Course evaluation included focus group discussions and questionnaire responses collected at the end of semester, online and/or during a practical class, and contained targeted questions about students' experiences of PeerWise. Students also had the opportunity to express their opinions about PeerWise within the questionnaire's open response section.
Question Quality Rating Scheme
An 11-point rating scheme was devised that aimed to measure question quality in an objective and repeatable way. The scheme included recognition of questions achieving defined cognitive learning domains, based on the revised Bloom's Taxonomy . A subset of 20 randomly selected questions was independently rated by two of the authors, and concordance between raters was measured (by Intraclass Correlation, Model 2, single measures). Any questions where there had been disagreement between markers were revisited and discussed, in order to redefine quality category boundaries. The mark scheme was refined accordingly, and a further set of 20 questions was independently marked by both parties, whereupon inter-rater reliability was found to be very good (Intraclass Correlation Coefficient 90%). A summary of the rubric for categorising questions is shown in Table 2.
|Grammar and clarity of wording||1|
|Question should be clearly expressed and easy to follow|
|Correctness of author's selected answer||1|
|Unless obviously wrong, the author's answer was assumed to be correct if agreed with by the majority of 15 answering peers. Below this threshold, correctness was cross-checked|
|Feasibility of distractors||1|
|Should include only one possible correct answer. Author's incorrect answers should be feasible enough to test knowledge|
|Quality of author's explanation||3|
|2=Good explanation that informs why correct answer is right and provides some background;|
|3=Thorough explanation that would improve the understanding of someone who answered incorrectly|
|Bloom's Taxonomy rating||5|
|1=Factual recall only;|
|2=Comprehension e.g. compare/contrast/summarize-|
|3=Application of knowledge;|
|4=Analysis of information from a variety of sources e.g. questions requiring calculations/deductive processes;|
|5=Evaluation and synthesis of material from various sources|
A total of 221 questions, spread across the three cohort repositories, were rated. Questions from 26 students attending the optional support sessions, and from 26 students selected for matched ability were included, while all other questions were selected at random.

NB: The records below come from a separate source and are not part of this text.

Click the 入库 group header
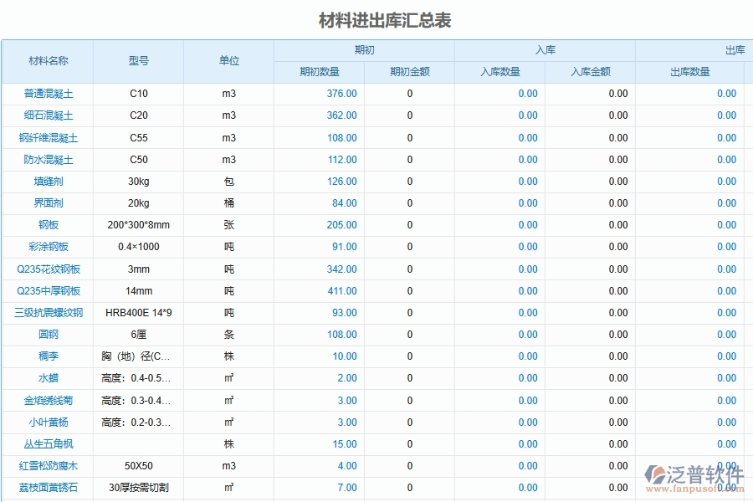pos(544,50)
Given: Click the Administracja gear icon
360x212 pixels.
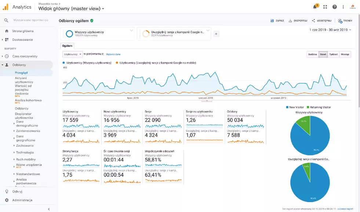Looking at the screenshot, I should point(7,200).
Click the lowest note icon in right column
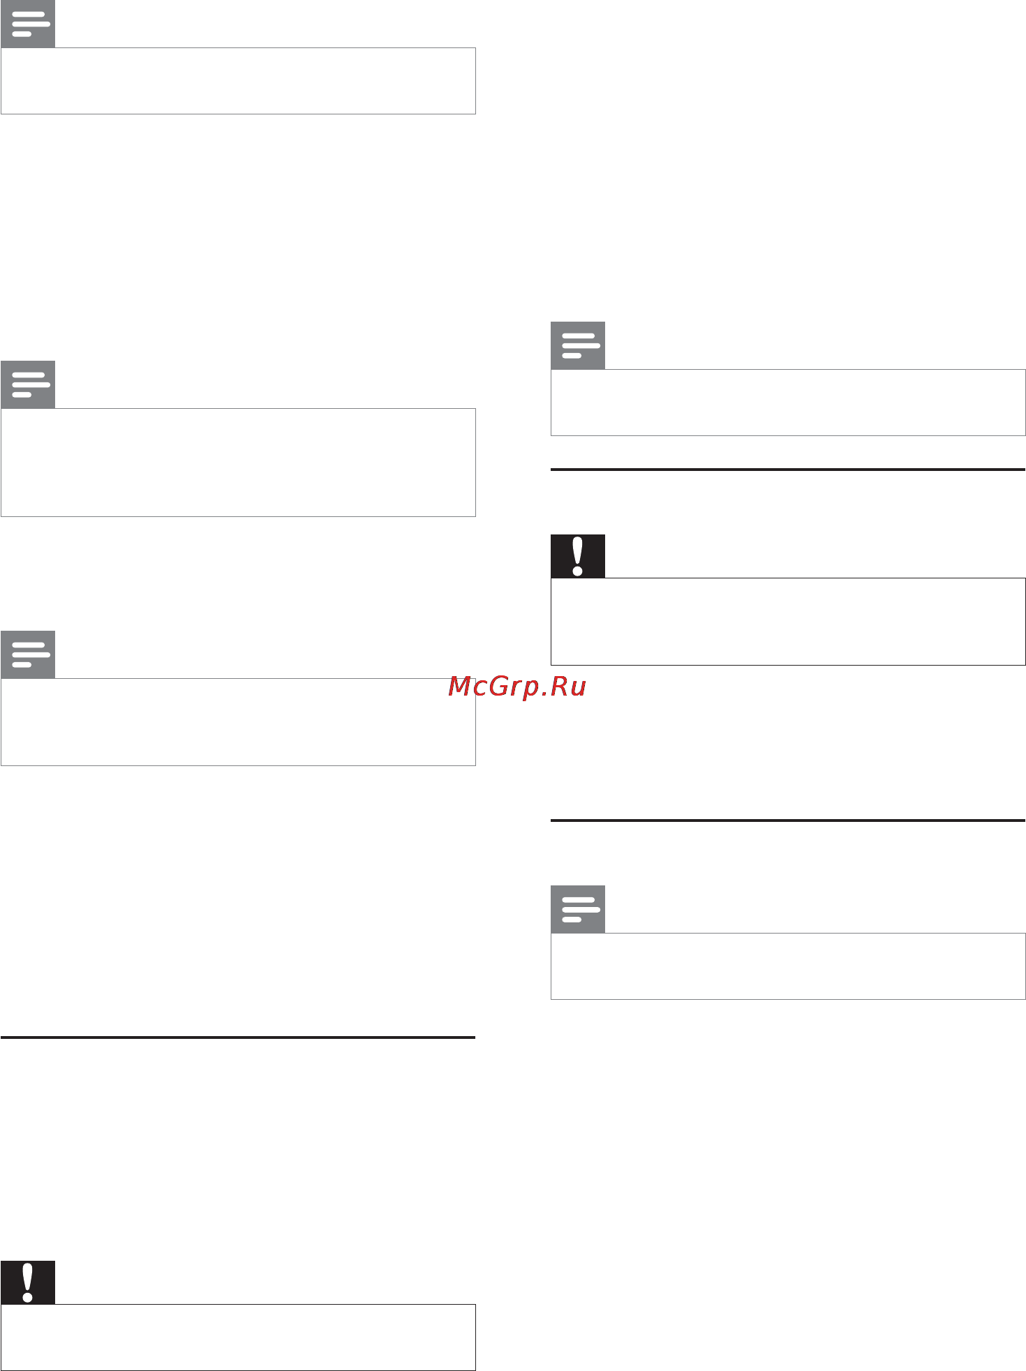 pos(578,909)
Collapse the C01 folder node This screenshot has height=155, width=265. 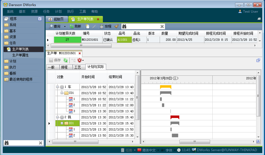pyautogui.click(x=62, y=93)
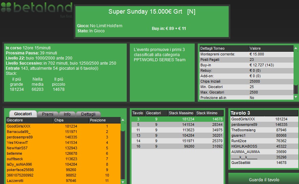299x184 pixels.
Task: Select table 16 row in tables list
Action: [177, 146]
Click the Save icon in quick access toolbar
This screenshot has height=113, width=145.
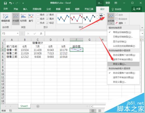pyautogui.click(x=5, y=3)
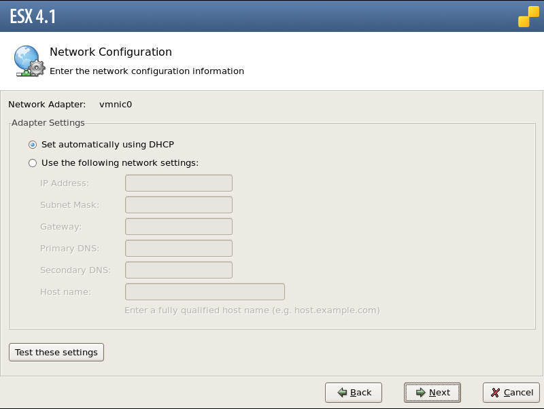Click the Network Configuration heading text
The width and height of the screenshot is (544, 409).
(x=111, y=52)
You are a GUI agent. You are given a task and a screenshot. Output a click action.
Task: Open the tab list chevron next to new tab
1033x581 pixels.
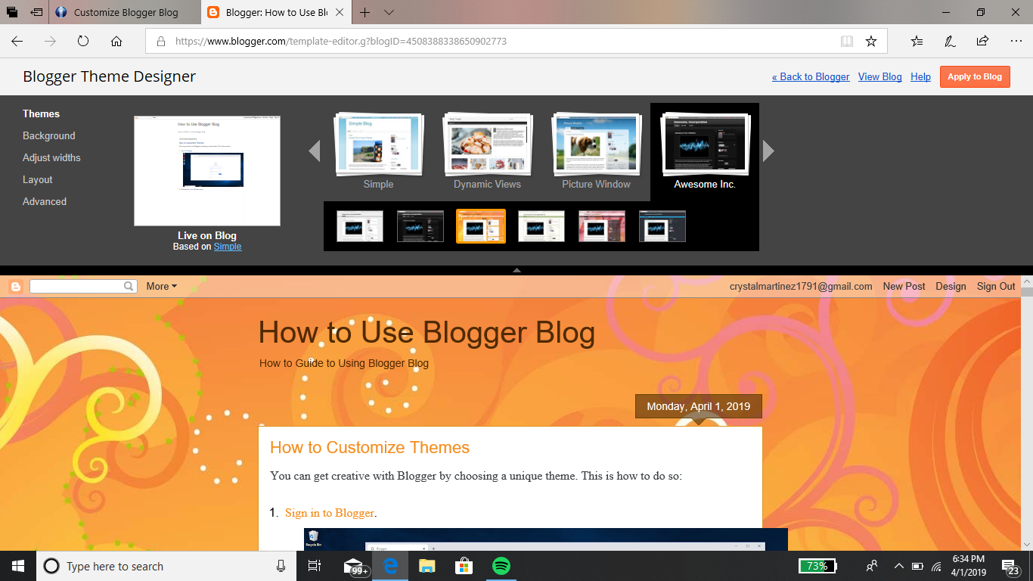click(389, 12)
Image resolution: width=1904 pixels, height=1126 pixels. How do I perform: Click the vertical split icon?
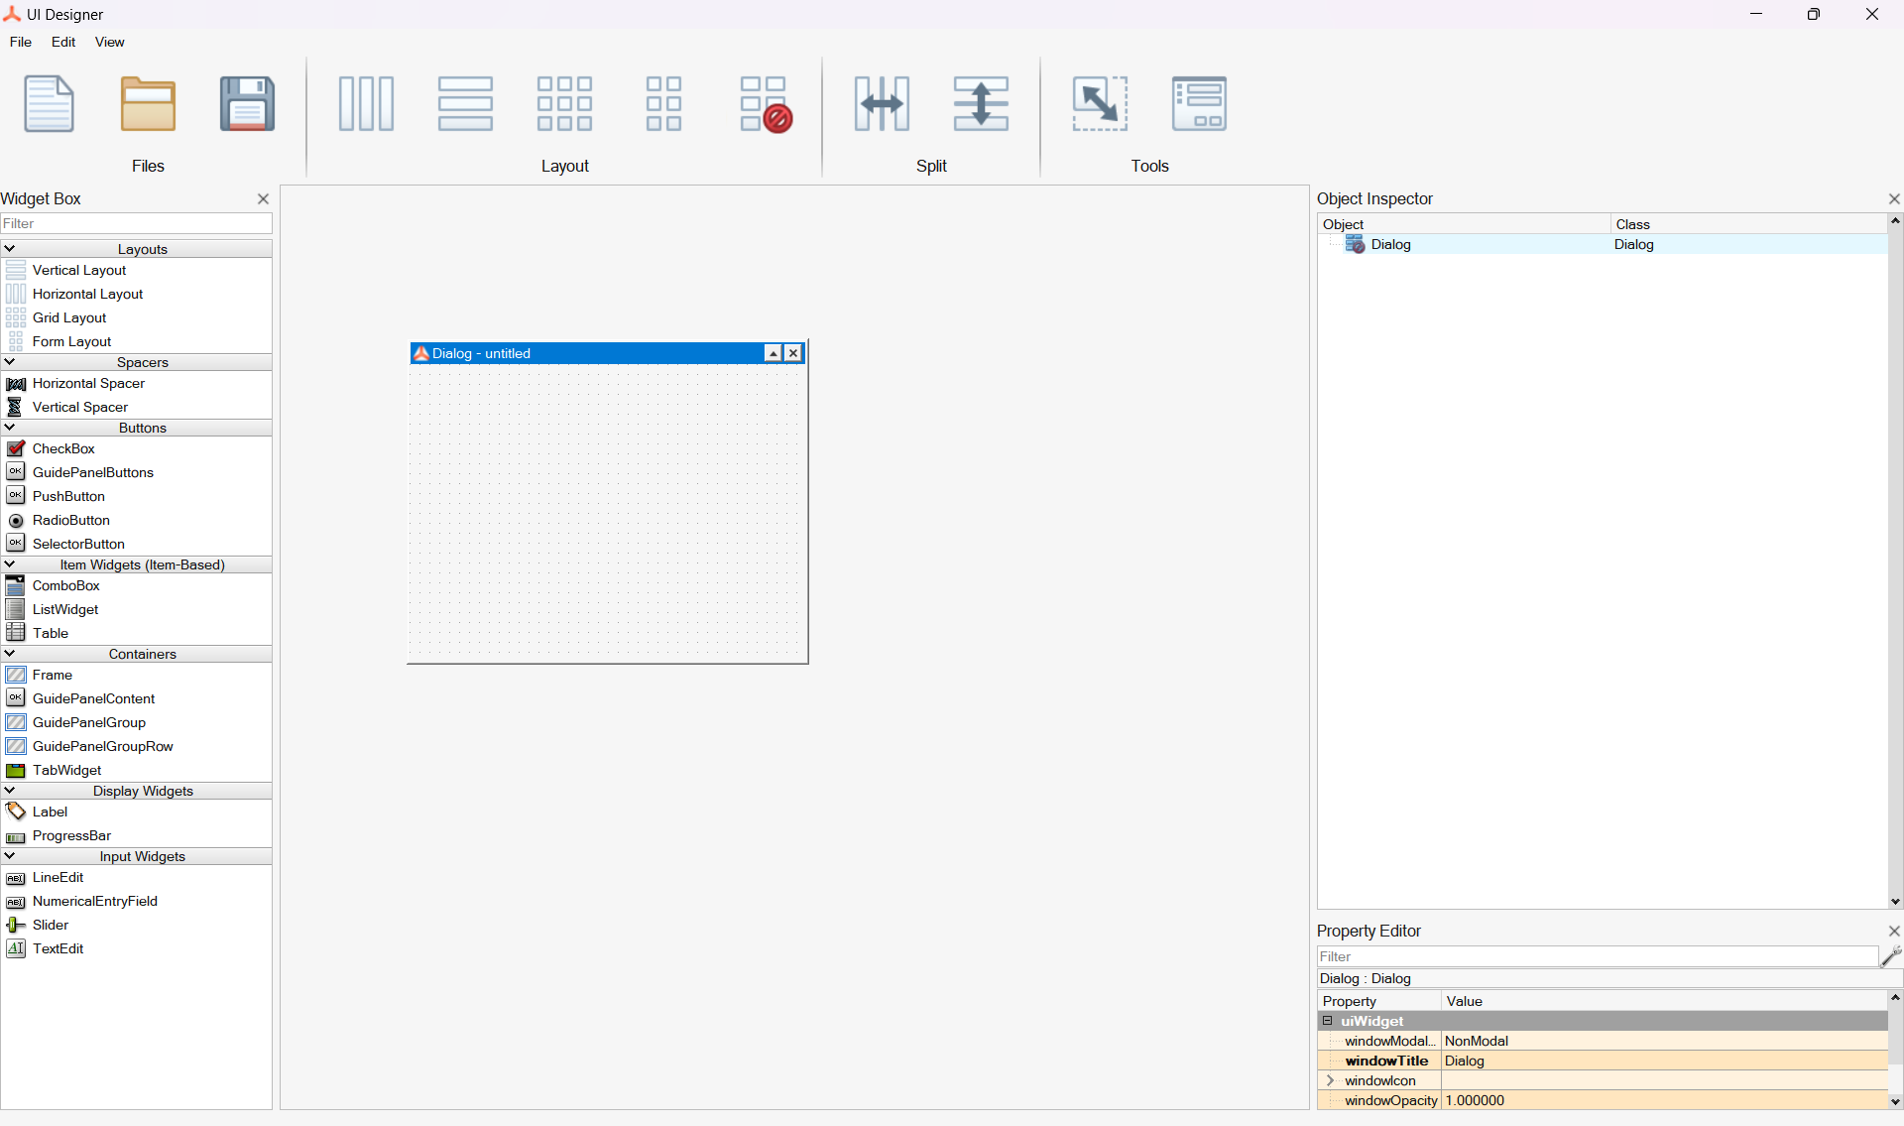(981, 103)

PeerWise Engagement Was Positively and Significantly Associated with Performance on All Components of the Course
Associations between engagement with PeerWise, as measured by PeerWise score, and marks in several components of the GGA course in three successive years of delivery are shown in Table 3. Our hypothesis was that students would benefit from engaging with PeerWise, and that this would be reflected in enhanced academic performance. First order partial correlations (one-tailed) between PeerWise score and marks for exam MCQ (controlling for prior ability) were performed. As expected, positive significant associations were found for all cohorts. More surprisingly, similar effects were also found for exam essay, exam problem question, overall exam and coursework marks, with the exceptions of exam essay marks in 2011 and exam problem question marks in 2012 (Table 3). Significant correlations between PeerWise score and overall course work and exam marks were uncovered in all years of delivery. This confirms and extends the findings of a previous study  which noted a positive association between PeerWise engagement and exam marks for GGA in 2012, and shows that such effects are consistent year on year, and importantly across diverse course components.
For the purposes of comparison, marks awarded for another significant course component, the data-handling test, were also compared with overall course performance. These marks were significantly correlated, even after controlling for prior ability, having comparable correlation coefficients to those found for PeerWise (Table 4).
Benefits of PeerWise Engagement Were Consistently Pronounced for Two Distinct Ability Quartiles
Students were divided into quartiles, based on their prior relevant learning ability (overall marks on a first year Genetics course). Quartile 1 represented “low” ability, quartile 2 represented “low/intermediate,” quartile 3 represented “intermediate/high” and quartile 4 represented “high” ability students. Within each ability quartile, students were ranked based on their PeerWise scores and then divided into two equally sized groups of highly PeerWise-active (HPA) and low PeerWise-active (LPA) individuals. Final course marks of HPA/LPA students within quartiles were compared. We hypothesised that those students who were more PeerWise-active would perform better on GGA compared with less PeerWise-active students. For every HPA/LPA pair, within each quartile, HPA students attained higher average overall marks for GGA compared with their LPA counterparts (Fig. 1). To test for significance of these differences, independent t-tests (one-tailed) were carried out on each HPA/LPA pair within each quartile (analysis based on that of ). Significant differences between HPA and LPA students were discovered in quartile 2 for the 2011 and 2013 cohorts, and for quartile four students in all three cohorts, but not for quartiles 1 or 3.
Good Agreement Was Seen Between Instructor and Student Ratings of Question Quality
Strong significant correlations (Pearson's r, one-tailed) were found between student ratings of questions (submitted to the PeerWise system each time a question is answered) and instructor ratings using the question quality rating scheme (described in the methodology section). Student ratings for all three cohorts (2011, 2012, and 2013) are plotted against mark scheme ratings in Fig. 2 (r = 0.73; p < 0.001).
Students Created Questions of Good Quality, But Question Quality Alone Did Not Predict Performance
Figure 3 shows the proportion of questions, selected at random from each cohort, that were rated as representative of each of the five Bloom's Taxonomy categories, as defined in Table 2. In each year, one quarter of questions were consistently found in Category 3 or above, while the majority of questions fell into Category 2 (“comprehension”). As can be seen from Fig. 3, the proportion of questions found in each quality category is strikingly similar between cohorts.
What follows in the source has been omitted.